Task goal – Find every line in the items below that contains the string "width" and copy each such line.

-- START OF Material shown --

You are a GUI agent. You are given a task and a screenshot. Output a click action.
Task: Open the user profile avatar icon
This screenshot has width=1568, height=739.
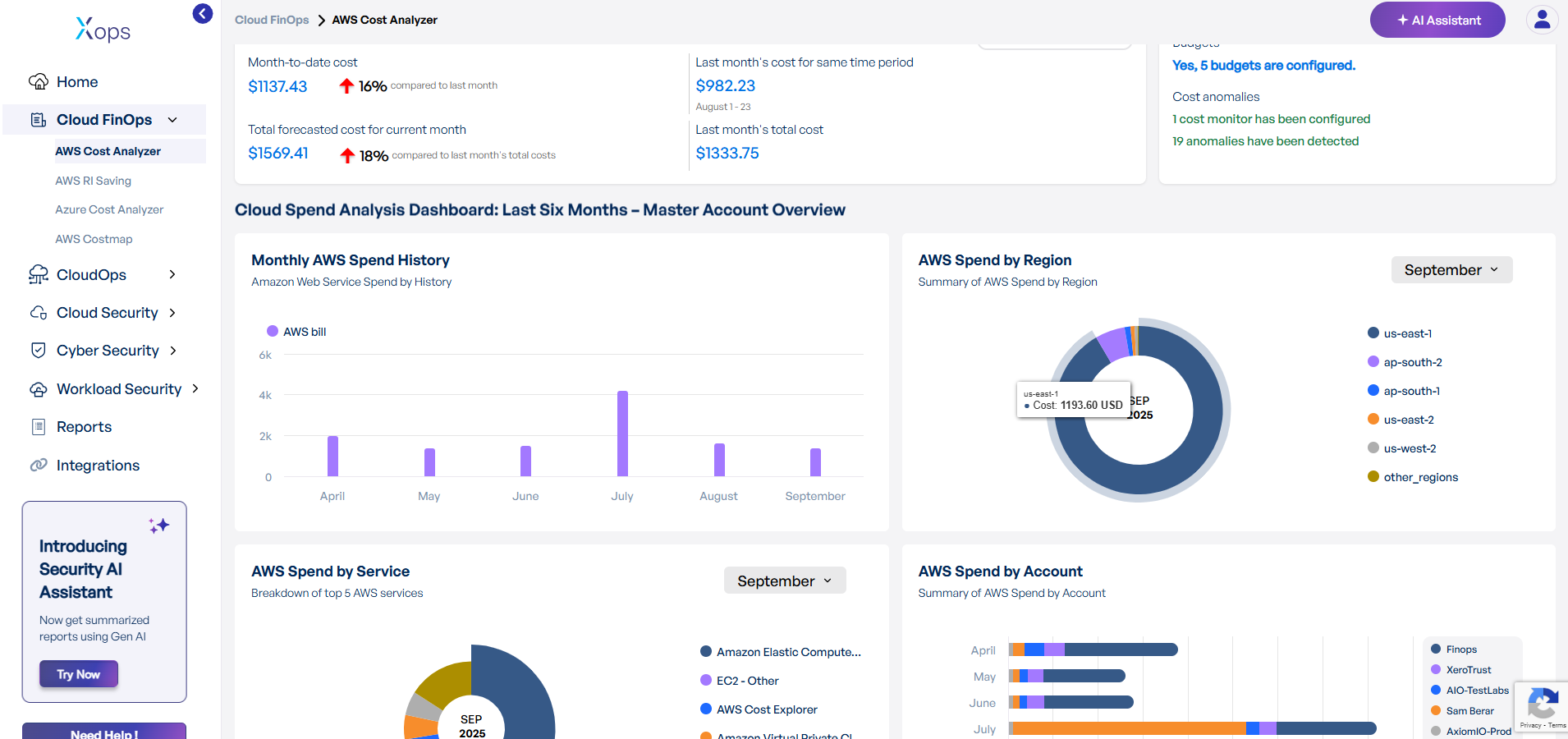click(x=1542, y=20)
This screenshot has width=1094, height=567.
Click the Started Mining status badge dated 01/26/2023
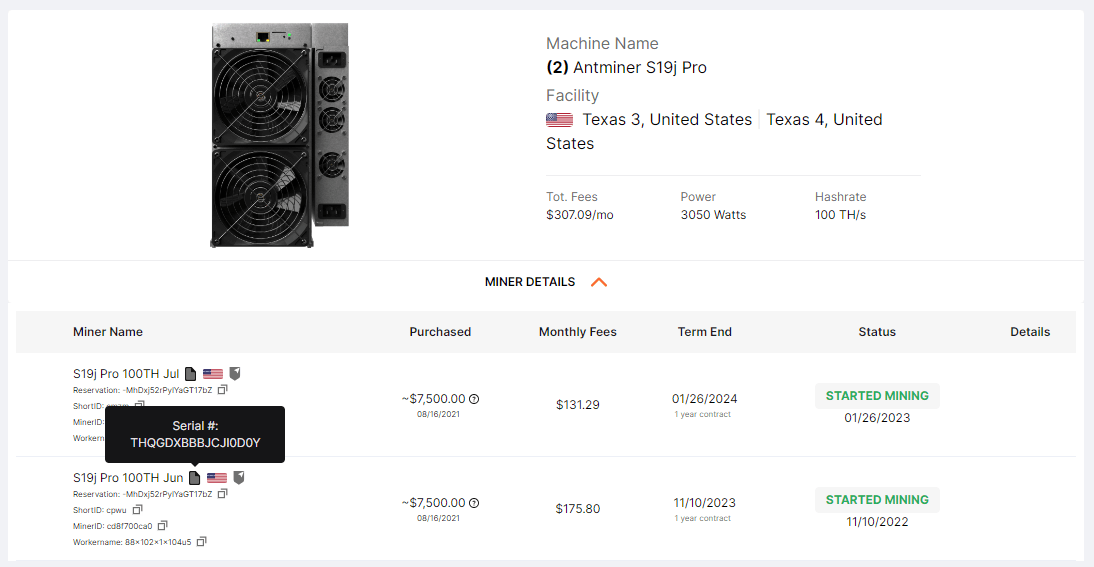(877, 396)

-- END OF Material shown --

Result –
This screenshot has width=1568, height=739.
This screenshot has width=1094, height=567.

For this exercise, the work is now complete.